La bombe, la rue, et nous : pourquoi le graffiti explose en Normandie
Il suffit de flâner un samedi matin sur les bords de l’Orne, nez au vent entre les péniches et les murs d’entrepôts, pour comprendre : le street art, ici, ce n’est pas que du bruit autour d’une tendance urbaine, ça pulse. À Caen, Bayeux, Lisieux, Merville-Franceville… Le Calvados se réveille tagué de fresques XXL, d’inscriptions joyeuses, de murs qui racontent l’époque. Et pas besoin d’être un rat de galerie pour voir tout ça – les œuvres s’offrent à ciel ouvert, et parfois, pas loin d’une table de ping-pong ou d’un distributeur de lait cru.

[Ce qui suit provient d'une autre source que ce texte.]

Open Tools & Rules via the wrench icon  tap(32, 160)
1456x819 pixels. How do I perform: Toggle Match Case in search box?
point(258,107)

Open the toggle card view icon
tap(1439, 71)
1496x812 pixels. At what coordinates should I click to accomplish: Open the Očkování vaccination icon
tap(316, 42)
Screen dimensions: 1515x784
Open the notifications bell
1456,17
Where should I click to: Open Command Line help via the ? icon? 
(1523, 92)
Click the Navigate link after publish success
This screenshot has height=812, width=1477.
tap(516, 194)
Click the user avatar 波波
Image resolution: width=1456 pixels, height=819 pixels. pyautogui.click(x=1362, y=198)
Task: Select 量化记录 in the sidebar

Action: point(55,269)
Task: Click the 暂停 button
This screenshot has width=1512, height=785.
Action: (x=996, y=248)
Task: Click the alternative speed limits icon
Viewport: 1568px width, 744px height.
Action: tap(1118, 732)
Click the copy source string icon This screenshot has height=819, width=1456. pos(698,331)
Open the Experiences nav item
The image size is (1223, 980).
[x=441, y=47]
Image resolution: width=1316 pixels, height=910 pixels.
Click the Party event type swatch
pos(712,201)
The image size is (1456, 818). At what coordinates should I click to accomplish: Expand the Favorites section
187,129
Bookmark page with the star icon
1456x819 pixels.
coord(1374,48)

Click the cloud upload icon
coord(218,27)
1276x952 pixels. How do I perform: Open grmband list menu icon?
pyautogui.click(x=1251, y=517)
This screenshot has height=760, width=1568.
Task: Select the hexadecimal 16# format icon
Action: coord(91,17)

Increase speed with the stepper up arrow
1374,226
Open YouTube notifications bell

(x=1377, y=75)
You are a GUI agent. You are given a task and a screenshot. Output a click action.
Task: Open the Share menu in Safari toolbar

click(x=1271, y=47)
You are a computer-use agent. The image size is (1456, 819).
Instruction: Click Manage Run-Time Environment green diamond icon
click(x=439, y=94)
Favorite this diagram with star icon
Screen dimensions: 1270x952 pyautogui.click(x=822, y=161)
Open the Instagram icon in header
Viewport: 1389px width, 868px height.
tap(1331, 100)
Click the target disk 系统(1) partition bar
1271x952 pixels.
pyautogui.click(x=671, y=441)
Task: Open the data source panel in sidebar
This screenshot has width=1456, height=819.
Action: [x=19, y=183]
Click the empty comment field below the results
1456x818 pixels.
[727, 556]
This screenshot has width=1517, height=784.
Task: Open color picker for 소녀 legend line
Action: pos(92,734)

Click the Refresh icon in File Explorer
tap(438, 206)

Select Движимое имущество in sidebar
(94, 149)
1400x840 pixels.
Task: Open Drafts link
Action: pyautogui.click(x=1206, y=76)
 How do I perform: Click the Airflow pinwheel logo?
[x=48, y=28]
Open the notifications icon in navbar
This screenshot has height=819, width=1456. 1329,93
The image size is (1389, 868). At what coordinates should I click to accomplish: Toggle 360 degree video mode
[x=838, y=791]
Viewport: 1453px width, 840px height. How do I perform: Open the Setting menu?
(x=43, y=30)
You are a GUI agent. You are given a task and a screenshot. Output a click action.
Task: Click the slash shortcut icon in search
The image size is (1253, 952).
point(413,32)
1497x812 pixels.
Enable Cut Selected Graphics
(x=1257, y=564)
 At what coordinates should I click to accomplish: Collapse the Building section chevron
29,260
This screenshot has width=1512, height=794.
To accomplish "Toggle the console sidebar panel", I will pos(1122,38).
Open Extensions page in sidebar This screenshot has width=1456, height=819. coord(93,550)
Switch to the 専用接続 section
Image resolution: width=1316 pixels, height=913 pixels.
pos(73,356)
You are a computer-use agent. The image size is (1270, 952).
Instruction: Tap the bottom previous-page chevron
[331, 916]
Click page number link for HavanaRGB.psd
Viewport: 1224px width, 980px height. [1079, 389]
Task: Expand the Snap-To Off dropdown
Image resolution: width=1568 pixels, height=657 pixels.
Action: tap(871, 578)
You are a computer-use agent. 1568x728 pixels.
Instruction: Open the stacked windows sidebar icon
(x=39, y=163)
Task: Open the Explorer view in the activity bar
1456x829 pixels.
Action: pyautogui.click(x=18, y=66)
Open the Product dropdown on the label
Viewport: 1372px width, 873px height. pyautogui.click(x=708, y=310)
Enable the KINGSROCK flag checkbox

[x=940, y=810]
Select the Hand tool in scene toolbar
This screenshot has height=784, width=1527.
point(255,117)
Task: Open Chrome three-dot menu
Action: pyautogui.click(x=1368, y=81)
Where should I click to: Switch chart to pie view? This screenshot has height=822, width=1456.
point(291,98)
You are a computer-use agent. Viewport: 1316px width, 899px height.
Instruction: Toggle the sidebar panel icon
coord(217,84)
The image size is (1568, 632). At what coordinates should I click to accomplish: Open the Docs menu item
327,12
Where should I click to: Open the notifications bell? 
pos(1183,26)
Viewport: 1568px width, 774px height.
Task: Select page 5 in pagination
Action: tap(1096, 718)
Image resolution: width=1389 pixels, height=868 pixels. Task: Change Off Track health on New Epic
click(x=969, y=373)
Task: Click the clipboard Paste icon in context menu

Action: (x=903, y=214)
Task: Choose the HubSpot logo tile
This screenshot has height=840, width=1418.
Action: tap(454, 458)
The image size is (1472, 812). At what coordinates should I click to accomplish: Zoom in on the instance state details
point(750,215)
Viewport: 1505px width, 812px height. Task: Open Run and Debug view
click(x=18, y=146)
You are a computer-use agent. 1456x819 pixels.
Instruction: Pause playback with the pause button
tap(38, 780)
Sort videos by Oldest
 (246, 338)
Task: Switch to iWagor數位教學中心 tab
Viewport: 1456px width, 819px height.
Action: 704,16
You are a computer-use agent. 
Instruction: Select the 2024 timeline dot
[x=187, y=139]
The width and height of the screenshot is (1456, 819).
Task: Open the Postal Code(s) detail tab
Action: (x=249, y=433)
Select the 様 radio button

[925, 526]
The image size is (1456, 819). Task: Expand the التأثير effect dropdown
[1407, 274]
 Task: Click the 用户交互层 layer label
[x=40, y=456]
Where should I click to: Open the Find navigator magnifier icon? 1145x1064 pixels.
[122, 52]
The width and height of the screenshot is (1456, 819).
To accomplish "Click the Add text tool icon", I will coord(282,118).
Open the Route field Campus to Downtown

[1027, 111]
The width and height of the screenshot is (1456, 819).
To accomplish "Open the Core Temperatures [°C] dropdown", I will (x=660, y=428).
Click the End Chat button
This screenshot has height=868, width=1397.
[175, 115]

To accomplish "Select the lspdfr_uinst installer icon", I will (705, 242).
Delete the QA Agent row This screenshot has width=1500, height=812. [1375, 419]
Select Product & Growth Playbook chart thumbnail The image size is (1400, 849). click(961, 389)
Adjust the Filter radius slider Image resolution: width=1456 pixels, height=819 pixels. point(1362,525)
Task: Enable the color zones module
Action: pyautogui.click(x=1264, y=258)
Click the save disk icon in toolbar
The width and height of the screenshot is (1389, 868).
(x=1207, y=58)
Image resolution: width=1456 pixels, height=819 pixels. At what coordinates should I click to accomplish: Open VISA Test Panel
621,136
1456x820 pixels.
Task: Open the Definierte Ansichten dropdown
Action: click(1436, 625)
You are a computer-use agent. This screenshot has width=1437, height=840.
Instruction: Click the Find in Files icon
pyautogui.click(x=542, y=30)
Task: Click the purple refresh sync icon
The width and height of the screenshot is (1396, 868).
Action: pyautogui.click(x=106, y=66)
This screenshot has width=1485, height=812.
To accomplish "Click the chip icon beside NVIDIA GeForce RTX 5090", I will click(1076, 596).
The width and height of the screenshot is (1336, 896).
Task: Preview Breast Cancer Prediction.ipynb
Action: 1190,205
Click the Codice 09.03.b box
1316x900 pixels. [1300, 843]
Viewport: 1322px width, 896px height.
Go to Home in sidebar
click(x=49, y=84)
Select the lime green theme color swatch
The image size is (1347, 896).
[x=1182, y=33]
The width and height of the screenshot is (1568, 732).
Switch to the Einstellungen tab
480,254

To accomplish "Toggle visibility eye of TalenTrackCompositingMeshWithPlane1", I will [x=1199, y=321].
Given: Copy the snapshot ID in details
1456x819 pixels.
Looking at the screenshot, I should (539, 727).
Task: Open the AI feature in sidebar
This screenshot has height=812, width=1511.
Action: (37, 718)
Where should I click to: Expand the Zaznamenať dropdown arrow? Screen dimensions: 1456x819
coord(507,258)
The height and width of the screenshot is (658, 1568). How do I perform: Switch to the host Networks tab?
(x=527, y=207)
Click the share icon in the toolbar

Mais la vraie bascule ? Depuis cinq ans, les ateliers et stages d’initiation au graffiti prennent le large. Initiateurs ? Des collectifs engagés, des centres culturels qui n’ont peur ni des couleurs flashy, ni des baskets sales. La mairie de Caen, par exemple, soutient régulièrement des événements autour du graff – la première édition du Caen Urban Art a attiré plus de 2 000 curieux en 2022 (source : Ouest-France). À Bayeux, des fresques vont jusqu’à animer le parvis de la gare – l’art urbain investit la ville, version viking 2.0.
La preuve par trois : aujourd’hui, il existe une dizaine de stages officiels dans le Calvados (de mars à octobre, pic saisonnier oblige), portés par des graffeurs pros locaux comme OAKOAK ou GOBA.